The evolution of Large Language Models (LLMs) from passive text processors to autonomous agents has established planning as a core component of modern intelligence. However, achieving generalized planning remains elusive, not only by the scarcity of high-quality interaction data but also by inherent conflicts across heterogeneous planning tasks. These challenges result in models that excel at isolated tasks yet struggle to generalize, while existing multi-task training attempts suffer from gradient interference. In this paper, we present \textbf{MagicAgent}, a series of foundation models specifically designed for generalized agent planning. We introduce a lightweight and scalable synthetic data framework that generates high-quality trajectories across diverse planning tasks, including hierarchical task decomposition, tool-augmented planning, multi-constraint scheduling, procedural logic orchestration, and long-horizon tool execution. To mitigate training conflicts, we propose a two-stage training paradigm comprising supervised fine-tuning followed by multi-objective reinforcement learning over both static datasets and dynamic environments.

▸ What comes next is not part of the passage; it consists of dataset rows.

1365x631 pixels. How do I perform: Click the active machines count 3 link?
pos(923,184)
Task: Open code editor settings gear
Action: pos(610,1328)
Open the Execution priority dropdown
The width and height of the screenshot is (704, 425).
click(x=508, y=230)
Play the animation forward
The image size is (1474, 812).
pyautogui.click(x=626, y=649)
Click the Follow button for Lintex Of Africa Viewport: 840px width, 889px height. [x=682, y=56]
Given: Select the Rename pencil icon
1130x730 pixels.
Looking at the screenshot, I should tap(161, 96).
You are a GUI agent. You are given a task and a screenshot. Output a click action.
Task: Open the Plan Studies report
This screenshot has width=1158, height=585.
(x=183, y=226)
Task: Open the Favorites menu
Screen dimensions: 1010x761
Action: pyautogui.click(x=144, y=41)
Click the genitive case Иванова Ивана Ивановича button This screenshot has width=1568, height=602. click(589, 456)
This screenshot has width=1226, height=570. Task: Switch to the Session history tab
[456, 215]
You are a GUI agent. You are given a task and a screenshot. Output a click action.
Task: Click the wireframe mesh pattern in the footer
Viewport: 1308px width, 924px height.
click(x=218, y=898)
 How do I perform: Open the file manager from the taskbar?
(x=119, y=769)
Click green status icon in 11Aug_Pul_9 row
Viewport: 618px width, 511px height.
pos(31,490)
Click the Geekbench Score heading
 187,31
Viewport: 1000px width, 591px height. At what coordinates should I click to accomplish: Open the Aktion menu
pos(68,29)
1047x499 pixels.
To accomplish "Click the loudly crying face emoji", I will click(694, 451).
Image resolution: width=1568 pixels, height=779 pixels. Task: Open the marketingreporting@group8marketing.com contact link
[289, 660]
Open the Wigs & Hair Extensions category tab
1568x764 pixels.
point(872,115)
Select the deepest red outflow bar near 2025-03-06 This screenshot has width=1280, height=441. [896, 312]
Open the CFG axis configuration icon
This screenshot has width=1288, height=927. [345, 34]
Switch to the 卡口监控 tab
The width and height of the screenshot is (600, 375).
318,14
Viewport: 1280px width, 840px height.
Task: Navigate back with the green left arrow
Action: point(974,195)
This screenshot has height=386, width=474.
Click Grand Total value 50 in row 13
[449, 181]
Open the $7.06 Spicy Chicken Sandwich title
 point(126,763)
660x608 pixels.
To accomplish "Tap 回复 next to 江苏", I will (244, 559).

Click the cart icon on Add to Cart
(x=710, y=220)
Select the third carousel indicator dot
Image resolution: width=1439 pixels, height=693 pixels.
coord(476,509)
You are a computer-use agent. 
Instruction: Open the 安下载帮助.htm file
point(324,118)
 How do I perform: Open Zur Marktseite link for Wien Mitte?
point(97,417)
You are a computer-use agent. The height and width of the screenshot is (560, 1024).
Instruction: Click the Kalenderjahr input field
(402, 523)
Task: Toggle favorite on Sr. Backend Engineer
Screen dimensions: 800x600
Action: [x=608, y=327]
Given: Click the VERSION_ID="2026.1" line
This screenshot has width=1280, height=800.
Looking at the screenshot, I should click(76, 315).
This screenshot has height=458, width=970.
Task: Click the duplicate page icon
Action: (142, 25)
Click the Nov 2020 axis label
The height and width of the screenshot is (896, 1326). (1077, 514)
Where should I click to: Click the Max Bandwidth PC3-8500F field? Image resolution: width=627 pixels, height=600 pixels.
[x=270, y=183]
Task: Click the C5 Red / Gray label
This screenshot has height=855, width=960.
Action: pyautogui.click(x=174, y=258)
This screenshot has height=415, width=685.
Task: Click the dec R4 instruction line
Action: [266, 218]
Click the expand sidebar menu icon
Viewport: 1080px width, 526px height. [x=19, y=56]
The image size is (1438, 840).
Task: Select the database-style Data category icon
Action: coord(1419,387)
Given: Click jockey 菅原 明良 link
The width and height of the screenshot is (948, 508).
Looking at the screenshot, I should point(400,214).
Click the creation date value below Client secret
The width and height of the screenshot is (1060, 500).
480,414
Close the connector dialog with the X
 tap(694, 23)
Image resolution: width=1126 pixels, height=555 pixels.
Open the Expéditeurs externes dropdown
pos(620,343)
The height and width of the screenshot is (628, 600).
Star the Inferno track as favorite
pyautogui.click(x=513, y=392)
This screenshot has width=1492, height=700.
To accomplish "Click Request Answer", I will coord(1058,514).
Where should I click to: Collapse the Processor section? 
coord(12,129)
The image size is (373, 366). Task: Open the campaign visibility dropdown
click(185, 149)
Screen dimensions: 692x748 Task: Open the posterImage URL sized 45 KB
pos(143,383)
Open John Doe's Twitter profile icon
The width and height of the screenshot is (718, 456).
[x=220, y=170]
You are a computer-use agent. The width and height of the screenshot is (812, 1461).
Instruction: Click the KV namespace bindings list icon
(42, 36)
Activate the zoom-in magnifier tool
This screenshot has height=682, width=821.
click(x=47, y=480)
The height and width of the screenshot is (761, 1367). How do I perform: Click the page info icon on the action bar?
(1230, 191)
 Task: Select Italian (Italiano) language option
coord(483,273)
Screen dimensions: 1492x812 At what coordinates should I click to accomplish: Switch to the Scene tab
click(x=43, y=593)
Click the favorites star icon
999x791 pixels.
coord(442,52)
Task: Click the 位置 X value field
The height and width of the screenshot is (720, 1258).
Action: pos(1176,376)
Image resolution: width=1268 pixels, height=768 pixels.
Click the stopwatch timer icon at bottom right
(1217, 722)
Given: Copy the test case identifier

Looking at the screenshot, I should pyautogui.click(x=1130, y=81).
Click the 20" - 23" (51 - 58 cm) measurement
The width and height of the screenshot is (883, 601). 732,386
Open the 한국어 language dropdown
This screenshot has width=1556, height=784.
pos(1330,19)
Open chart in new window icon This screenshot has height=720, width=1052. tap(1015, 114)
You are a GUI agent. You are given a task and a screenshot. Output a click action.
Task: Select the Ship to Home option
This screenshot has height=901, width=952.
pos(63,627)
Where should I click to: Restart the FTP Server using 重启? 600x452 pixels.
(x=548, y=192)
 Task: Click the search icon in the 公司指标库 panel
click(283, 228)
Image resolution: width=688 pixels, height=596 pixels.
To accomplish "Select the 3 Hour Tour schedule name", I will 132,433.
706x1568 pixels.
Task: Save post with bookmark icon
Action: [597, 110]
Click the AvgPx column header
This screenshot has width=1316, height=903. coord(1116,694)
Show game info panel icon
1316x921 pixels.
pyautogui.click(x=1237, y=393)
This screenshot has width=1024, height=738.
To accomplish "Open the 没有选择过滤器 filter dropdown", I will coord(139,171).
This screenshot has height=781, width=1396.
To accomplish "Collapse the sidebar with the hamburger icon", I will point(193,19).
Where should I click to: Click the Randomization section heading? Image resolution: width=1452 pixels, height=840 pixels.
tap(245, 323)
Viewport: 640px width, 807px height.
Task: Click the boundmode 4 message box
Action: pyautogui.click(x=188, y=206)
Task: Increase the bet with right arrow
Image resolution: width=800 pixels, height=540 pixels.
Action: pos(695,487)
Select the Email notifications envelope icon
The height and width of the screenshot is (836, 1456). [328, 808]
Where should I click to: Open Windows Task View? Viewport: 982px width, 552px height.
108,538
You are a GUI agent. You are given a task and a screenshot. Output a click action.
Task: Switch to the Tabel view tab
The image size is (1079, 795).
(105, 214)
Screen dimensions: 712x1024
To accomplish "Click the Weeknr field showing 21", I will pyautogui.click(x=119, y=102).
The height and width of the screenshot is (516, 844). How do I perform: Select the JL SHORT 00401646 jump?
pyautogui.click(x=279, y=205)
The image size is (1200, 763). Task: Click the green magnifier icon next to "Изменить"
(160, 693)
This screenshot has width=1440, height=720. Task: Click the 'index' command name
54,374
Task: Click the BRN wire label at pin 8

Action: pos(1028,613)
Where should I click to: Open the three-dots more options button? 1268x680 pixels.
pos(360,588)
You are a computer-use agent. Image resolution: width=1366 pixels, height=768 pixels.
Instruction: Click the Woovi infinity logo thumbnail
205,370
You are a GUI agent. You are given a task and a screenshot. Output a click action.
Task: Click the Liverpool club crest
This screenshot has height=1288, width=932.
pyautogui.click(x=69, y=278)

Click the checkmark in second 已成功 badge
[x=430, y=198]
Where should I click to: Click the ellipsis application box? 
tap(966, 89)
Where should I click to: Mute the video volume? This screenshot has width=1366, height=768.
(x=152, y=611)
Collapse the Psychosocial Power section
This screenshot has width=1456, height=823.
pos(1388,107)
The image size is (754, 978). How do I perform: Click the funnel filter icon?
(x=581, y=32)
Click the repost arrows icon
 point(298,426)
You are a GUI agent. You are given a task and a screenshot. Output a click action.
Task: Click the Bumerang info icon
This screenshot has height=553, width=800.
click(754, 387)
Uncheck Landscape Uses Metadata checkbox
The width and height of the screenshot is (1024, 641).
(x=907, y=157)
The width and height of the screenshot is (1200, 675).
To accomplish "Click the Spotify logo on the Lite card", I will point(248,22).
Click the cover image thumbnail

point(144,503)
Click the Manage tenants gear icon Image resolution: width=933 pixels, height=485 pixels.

Empirical results demonstrate that MagicAgent-32B and MagicAgent-30B-A3B deliver superior performance, achieving accuracies of $75.1\%$ on Worfbench, $55.9\%$ on NaturalPlan, $57.5\%$ on $τ^2$-Bench, $86.9\%$ on BFCL-v3, and $81.2\%$ on ACEBench, as well as strong results on our in-house MagicEval benchmarks. These results substantially outperform existing sub-100B models and even surpass leading closed-source models.

翻译：大型语言模型（LLM）从被动文本处理器向自主智能体的演进，已使规划成为现代智能的核心组成部分。然而，实现通用化规划仍面临挑战，这不仅源于高质量交互数据的稀缺，更因异构规划任务间存在内在冲突。这些问题导致模型虽能胜任孤立任务却难以泛化，而现有的多任务训练尝试又常受梯度干扰所困。本文提出\textbf{MagicAgent}系列基础模型，专为通用智能体规划而设计。我们引入轻量级可扩展的合成数据框架，可生成涵盖多种规划任务的高质量轨迹，包括分层任务分解、工具增强规划、多约束调度、流程逻辑编排及长程工具执行。为缓解训练冲突，我们提出两阶段训练范式：先进行监督微调，再基于静态数据集与动态环境开展多目标强化学习。实验结果表明，MagicAgent-32B与MagicAgent-30B-A3B表现出卓越性能，在Worfbench准确率达$75.1\%$，NaturalPlan达$55.9\%$，$τ^2$-Bench达$57.5\%$，BFCL-v3达$86.9\%$，ACEBench达$81.2\%$，并在自建的MagicEval基准测试中取得强劲结果。这些成绩显著超越现有百亿参数以下模型，甚至优于领先的闭源模型。